Word and element location data:

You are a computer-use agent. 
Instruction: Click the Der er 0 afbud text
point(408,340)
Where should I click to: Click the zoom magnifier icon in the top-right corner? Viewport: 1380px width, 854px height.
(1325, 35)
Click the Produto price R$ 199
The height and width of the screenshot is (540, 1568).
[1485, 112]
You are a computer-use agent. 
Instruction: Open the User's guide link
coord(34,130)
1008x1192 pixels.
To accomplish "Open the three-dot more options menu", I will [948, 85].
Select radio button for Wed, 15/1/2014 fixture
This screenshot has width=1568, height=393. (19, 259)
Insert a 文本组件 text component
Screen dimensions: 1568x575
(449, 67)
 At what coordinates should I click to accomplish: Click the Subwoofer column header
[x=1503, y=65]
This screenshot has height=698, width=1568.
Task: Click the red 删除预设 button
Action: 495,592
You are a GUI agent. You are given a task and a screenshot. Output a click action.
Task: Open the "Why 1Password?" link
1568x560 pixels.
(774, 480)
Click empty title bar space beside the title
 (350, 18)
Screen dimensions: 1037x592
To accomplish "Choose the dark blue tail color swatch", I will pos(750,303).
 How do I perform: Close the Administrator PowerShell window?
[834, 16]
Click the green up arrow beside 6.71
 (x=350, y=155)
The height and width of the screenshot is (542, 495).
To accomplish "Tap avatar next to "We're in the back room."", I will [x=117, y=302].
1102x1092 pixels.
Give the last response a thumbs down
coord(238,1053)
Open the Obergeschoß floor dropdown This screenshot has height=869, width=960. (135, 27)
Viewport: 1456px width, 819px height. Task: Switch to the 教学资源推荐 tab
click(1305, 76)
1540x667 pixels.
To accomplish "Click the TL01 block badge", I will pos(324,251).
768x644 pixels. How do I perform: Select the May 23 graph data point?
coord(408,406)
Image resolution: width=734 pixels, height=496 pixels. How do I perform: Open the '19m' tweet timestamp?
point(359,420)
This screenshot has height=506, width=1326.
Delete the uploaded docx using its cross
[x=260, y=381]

What you should do
Present every line of the records above as a Markdown table with two columns, "Row" for a sequential row number and "Line" for the line itself, omitting any blank lines.

Correct answer
| Row | Line |
|---|---|
| 1 | You are a computer-use agent.  |
| 2 | Instruction: Click the Der er 0 afbud text |
| 3 | point(408,340) |
| 4 | Where should I click to: Click the zoom magnifier icon in the top-right corner? Viewport: 1380px width, 854px height. |
| 5 | (1325, 35) |
| 6 | Click the Produto price R$ 199 |
| 7 | The height and width of the screenshot is (540, 1568). |
| 8 | [1485, 112] |
| 9 | You are a computer-use agent.  |
| 10 | Instruction: Open the User's guide link |
| 11 | coord(34,130) |
| 12 | 1008x1192 pixels. |
| 13 | To accomplish "Open the three-dot more options menu", I will [948, 85]. |
| 14 | Select radio button for Wed, 15/1/2014 fixture |
| 15 | This screenshot has width=1568, height=393. (19, 259) |
| 16 | Insert a 文本组件 text component |
| 17 | Screen dimensions: 1568x575 |
| 18 | (449, 67) |
| 19 |  At what coordinates should I click to accomplish: Click the Subwoofer column header |
| 20 | [x=1503, y=65] |
| 21 | This screenshot has height=698, width=1568. |
| 22 | Task: Click the red 删除预设 button |
| 23 | Action: 495,592 |
| 24 | You are a GUI agent. You are given a task and a screenshot. Output a click action. |
| 25 | Task: Open the "Why 1Password?" link |
| 26 | 1568x560 pixels. |
| 27 | (774, 480) |
| 28 | Click empty title bar space beside the title |
| 29 |  (350, 18) |
| 30 | Screen dimensions: 1037x592 |
| 31 | To accomplish "Choose the dark blue tail color swatch", I will pos(750,303). |
| 32 |  How do I perform: Close the Administrator PowerShell window? |
| 33 | [834, 16] |
| 34 | Click the green up arrow beside 6.71 |
| 35 |  (x=350, y=155) |
| 36 | The height and width of the screenshot is (542, 495). |
| 37 | To accomplish "Tap avatar next to "We're in the back room."", I will [x=117, y=302]. |
| 38 | 1102x1092 pixels. |
| 39 | Give the last response a thumbs down |
| 40 | coord(238,1053) |
| 41 | Open the Obergeschoß floor dropdown This screenshot has height=869, width=960. (135, 27) |
| 42 | Viewport: 1456px width, 819px height. Task: Switch to the 教学资源推荐 tab |
| 43 | click(1305, 76) |
| 44 | 1540x667 pixels. |
| 45 | To accomplish "Click the TL01 block badge", I will pos(324,251). |
| 46 | 768x644 pixels. How do I perform: Select the May 23 graph data point? |
| 47 | coord(408,406) |
| 48 | Image resolution: width=734 pixels, height=496 pixels. How do I perform: Open the '19m' tweet timestamp? |
| 49 | point(359,420) |
| 50 | This screenshot has height=506, width=1326. |
| 51 | Delete the uploaded docx using its cross |
| 52 | [x=260, y=381] |